*Disclaimer: This is sloppy math. Don't take it too seriously.*

Start with a simple expression, `\( x^k \)`

, and take a few derivatives:

`$$ \frac{\partial}{\partial x} x^k = k x^{k-1} $$`

`$$ \frac{\partial^2}{\partial x^2} x^k = (k-1) k x^{k-2} $$`

`$$ \frac{\partial^3}{\partial x^3} x^k = (k-2) (k-1) k x^{k-3} $$`

`$$ \frac{\partial^4}{\partial x^4} x^k = (k-3) (k-2) (k-1) k x^{k-4} $$`

A pattern is emerging:

`$$ \frac{\partial^n}{\partial x^n} x^k = (k-n+1)...(k-1)k x^{k-n} = c x^{k-n} $$`

where c is the coefficient.

Now the hard part is finding the pattern in the coefficient.
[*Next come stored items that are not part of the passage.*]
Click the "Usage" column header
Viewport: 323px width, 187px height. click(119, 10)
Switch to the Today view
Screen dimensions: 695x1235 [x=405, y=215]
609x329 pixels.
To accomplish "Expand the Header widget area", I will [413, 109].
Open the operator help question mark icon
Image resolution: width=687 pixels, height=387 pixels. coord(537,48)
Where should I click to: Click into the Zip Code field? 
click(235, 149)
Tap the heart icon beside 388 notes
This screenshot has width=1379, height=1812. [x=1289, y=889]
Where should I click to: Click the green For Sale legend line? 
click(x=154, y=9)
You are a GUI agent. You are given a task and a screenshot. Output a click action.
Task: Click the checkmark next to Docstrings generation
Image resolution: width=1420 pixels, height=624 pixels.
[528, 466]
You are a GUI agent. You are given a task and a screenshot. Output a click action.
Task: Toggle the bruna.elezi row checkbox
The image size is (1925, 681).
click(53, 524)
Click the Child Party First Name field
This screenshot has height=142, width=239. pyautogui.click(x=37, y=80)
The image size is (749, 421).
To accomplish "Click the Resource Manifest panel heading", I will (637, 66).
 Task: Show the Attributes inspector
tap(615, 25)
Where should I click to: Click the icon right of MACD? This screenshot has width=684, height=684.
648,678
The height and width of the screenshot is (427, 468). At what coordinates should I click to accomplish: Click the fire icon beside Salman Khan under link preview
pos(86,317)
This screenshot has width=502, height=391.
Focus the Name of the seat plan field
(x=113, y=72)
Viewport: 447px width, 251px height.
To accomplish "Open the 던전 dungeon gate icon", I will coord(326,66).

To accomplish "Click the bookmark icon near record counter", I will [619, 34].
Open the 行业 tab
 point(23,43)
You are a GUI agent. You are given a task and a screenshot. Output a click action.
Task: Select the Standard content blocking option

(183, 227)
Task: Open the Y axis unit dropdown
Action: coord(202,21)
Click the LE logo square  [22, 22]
This needs to be taken out of the '...' form. Focus on that:

`$$ c = (k-n+1)...(k-1)k $$`

This is a series of numbers, each one larger than the next. This looks like a factorial, so divide *k!* by that:

`$$ \frac{k!}{c} = \frac{k!}{(k-n+1)...(k-1)k} = \frac{1(2)(3)...k}{(k-n+1)...(k-1)k} $$`

Note how the top goes from *1* to *k* and the bottom goes from *k-n+1* to *k*. That means that *k-n+1* to *k* is a subset of *1* to k, so just divide that part out:

`$$ \frac{k!}{c} = \frac{1(2)(3)...k}{(k-n+1)...(k-1)k} = 1(2)(3)...(k-n) = (k-n)! $$`

Now solve for c:

`$$ \frac{1}{c} = \frac{(k-n)!}{k!}$$, so $$c = \frac{k!}{(k-n)!} $$`

Puts this back into the original equation to get:

`$$ \frac{\partial^n f(x)}{\partial x^n} = c x^{k-n} = \frac{k!}{(k-n)!} x^{k-n} $$`

So, the `\( n^{\text{th}} \)`

derivative of `\( x^k \)`

is equal to:

`$$ \frac{k!}{(k-n)!} x^{k-n} $$`

Verify this with a couple of derivatives:

`$$ \frac{\partial}{\partial x} x^2 = \frac{k!}{(k-n)!} x^{k-n} = \frac{2!}{(2-1)!} x^{2-1} = \frac{2}{1} x^1 = 2x $$`

`$$ \frac{\partial^2}{\partial x^2} 4 x^4 = 4 (\frac{k!}{(k-n)!}) x^{k-n} = 4 (\frac{4!}{(4-2)!}) x^{4-2} = 4 (\frac{24}{2}) x^2 = 4(12) x^2 = 48 x^2 $$`

And a couple of integrals:

`$$ \frac{\partial^{-1}}{\partial x^{-1}} x^2 = \frac{k!}{(k-n)!} x^{k-n} = \frac{2!}{(2+1)!} x^{2+1} = \frac{2}{6} x^3 = \frac{1}{3} x^3 $$`

`$$ \frac{\partial^{-7}}{\partial x^{-7}} 3 x^4 = 3 (\frac{k!}{(k-n)!}) x^{k-n} = 3 (\frac{4!}{(4+7)!}) x^{4+7} = 3 (\frac{24}{39916800}) x^{11} = \frac{1}{554400} x^{11} $$`